The daily gottas are my routine. Each task follows the previous in mechanical succession, so that the automatic process of one step after another can provide its own momentum when I can't seem to provide any of my own. And that, for your information, O toxic voices from 2004, is the worth of morning pages and freewriting exercises and all that new-agey hoo-hah. It damn well is actually writing. It gets me actually writing. So you can go take a long walk off something short and made of wood that dumps you somewhere wet and full of sharks.
(And the Friday Fictionette project? That's the external-consequence-motivated activity. External consequences remain more motivating, for all practical purposes, than internal ones. But then I have this blog here for converting the internal consequences to external ones by saying HEY YOU GUYS THIS IS WHAT I PLAN TO DO and then I don't want to have to come back and say I DIDN'T DO IT I'M SORRY. So that's OK.)
So the reason I have trouble getting to commercial fiction in the afternoons is, I don't have a reliable ritual for getting back to work yet. The morning shift routine starts pretty much the moment I wake up, but the afternoon shift is... whenever I get off lunchtime chores and errands? Feeling like I haven't really had a break yet? Which makes me want to take just a little time to read blogs and play games... The train never leaves the station and avoidance corners me in the terminal.
And the reason nothing got done today at all was, the morning routine got interrupted. I had to take the Saturn in for diagnosis and maintenance. I was going to just initiate morning shift at the tea house down the street, and could have done, but somehow... didn't. Once the train gets derailed, unfortunately, avoidance/depression/anxiety/etc. sees its chance and pounces, and it's hard to get out of its clutches.
It's the failure state of all writing rituals--what happens if you lose your Special Pen, or you can't be at your Magic Desk, or you are otherwise denied the ritual? My goal is to keep tweaking the rituals until they a reliably undeniable. Until they don't depend on where I am, what time it is, or what I was just now doing. Until the ritual is, in its entirety, "Time to get to work."
Until then, I'm working on having compassion for myself, and I'm repeating the mantra, "I must have needed a day off. Well, I've rested now. Tomorrow I will work."
On the plus side, I did discover what a harmonic damper is, and why it may need replacing just shy of 200K miles on the odometer.
So that's OK.
i come by this all-worn-out business honestly
Wooooo I am exhausted. It's late and I'm squinty-tired and bruised. So this will be short. Here's the teal deer version: I DID ALL THE THINGS AND DERBY TOO. And also solid playtime on my computer over beer and pizza after derby. I made a very good day happen and I am pleased.
The longer version, which is not very long:
- I sent "It's For You" back out into the slush. Go, little story, go! Wow your readers!

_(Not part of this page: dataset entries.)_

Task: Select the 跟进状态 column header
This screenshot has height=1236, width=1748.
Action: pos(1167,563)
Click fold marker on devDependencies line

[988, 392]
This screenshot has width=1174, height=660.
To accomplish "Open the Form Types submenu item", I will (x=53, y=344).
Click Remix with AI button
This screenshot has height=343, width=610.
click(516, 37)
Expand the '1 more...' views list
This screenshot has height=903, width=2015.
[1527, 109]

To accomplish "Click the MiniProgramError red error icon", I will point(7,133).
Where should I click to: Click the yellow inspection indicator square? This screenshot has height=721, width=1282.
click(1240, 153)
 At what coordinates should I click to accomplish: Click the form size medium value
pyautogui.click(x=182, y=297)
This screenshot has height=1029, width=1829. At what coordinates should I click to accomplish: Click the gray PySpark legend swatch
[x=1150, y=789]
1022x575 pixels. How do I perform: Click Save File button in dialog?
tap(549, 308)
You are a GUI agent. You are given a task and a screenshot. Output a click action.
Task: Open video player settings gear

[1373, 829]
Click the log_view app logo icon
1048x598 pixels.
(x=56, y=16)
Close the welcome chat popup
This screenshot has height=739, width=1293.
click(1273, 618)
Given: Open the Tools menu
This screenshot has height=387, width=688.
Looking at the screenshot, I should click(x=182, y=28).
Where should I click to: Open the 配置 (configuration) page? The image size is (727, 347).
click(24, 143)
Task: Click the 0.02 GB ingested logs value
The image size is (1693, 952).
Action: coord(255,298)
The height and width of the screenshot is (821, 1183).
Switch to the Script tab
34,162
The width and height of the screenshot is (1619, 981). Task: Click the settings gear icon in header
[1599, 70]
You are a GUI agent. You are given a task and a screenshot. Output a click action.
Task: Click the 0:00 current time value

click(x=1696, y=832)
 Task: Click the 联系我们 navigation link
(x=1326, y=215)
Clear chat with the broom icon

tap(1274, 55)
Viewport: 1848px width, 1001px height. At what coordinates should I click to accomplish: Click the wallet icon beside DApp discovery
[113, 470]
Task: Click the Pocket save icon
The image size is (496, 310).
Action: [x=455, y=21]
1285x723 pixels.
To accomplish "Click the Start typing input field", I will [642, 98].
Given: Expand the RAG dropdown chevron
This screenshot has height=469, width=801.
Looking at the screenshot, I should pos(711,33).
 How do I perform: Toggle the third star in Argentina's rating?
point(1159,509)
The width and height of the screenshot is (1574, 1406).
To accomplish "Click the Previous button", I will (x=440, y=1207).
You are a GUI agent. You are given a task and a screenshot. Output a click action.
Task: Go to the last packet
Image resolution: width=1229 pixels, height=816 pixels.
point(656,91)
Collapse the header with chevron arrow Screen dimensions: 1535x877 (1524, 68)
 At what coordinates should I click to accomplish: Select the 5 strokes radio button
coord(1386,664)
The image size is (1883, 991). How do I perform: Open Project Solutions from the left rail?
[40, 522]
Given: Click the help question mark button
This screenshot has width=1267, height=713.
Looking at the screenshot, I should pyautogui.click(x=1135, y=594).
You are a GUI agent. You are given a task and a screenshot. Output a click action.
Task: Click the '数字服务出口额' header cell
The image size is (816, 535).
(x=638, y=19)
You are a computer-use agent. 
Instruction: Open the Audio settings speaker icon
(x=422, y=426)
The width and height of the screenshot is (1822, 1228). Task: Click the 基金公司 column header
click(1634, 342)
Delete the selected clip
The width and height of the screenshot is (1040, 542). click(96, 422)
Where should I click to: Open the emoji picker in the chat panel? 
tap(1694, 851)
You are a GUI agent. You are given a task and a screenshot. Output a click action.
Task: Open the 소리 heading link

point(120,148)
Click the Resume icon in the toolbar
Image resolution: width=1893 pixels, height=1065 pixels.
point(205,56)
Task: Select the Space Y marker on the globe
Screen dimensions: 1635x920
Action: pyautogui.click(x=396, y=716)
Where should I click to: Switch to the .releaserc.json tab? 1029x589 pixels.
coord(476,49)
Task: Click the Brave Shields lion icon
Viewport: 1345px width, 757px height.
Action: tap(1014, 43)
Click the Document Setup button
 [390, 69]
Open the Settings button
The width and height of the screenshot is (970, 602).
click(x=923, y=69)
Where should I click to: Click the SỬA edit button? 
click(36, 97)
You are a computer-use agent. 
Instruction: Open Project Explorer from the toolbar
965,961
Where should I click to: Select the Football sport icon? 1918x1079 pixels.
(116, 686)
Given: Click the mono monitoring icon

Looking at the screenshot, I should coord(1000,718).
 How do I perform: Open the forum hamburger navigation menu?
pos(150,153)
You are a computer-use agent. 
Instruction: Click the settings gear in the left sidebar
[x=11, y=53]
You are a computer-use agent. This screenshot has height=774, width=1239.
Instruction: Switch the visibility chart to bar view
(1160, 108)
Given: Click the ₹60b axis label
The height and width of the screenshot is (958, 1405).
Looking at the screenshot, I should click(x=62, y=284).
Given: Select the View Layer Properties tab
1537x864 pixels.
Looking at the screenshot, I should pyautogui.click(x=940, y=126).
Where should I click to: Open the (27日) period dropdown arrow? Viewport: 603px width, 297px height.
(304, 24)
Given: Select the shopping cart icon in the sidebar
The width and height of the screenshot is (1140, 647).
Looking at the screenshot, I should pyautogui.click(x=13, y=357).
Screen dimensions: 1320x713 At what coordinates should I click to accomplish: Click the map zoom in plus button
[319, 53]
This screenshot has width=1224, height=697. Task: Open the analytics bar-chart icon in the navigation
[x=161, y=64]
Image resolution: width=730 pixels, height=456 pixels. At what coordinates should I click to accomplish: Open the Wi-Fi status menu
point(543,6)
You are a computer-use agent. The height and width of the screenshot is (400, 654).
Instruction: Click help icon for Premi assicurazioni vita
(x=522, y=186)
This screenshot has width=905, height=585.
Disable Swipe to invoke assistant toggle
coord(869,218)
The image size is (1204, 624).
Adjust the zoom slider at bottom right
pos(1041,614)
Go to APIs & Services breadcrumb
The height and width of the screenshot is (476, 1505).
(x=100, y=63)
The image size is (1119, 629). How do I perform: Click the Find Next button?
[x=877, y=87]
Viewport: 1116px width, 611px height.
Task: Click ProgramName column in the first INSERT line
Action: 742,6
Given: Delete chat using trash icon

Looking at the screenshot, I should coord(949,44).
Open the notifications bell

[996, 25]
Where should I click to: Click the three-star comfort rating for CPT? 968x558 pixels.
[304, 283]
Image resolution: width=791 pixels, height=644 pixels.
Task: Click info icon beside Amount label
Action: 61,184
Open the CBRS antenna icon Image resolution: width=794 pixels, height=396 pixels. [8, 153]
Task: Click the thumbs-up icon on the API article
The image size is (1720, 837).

Go!
- I reacquainted myself with the novel in progress and had a new worldbuilding factor occur to me while I did so.
- I revised and fleshed out what had been a rather weak backstory for the short-short "White Noise." 700-word short-shorts don't typically need a lot of backstory on the page, but having it worked out satisfactorily made approaching the rewrite a lot easier. I drew up a new outline incorporating what I now know, and I hope the actual rewrite will go smoothly.
- This in addition to the getting the cluster of daily gottas done by 1:00 PM.
- This, as I said, in addition to roller derby scrimmage with 10th Mountain.
- Also the currywurst was as delicious as advertised.
And now, that blogged, I go collapse. G'night!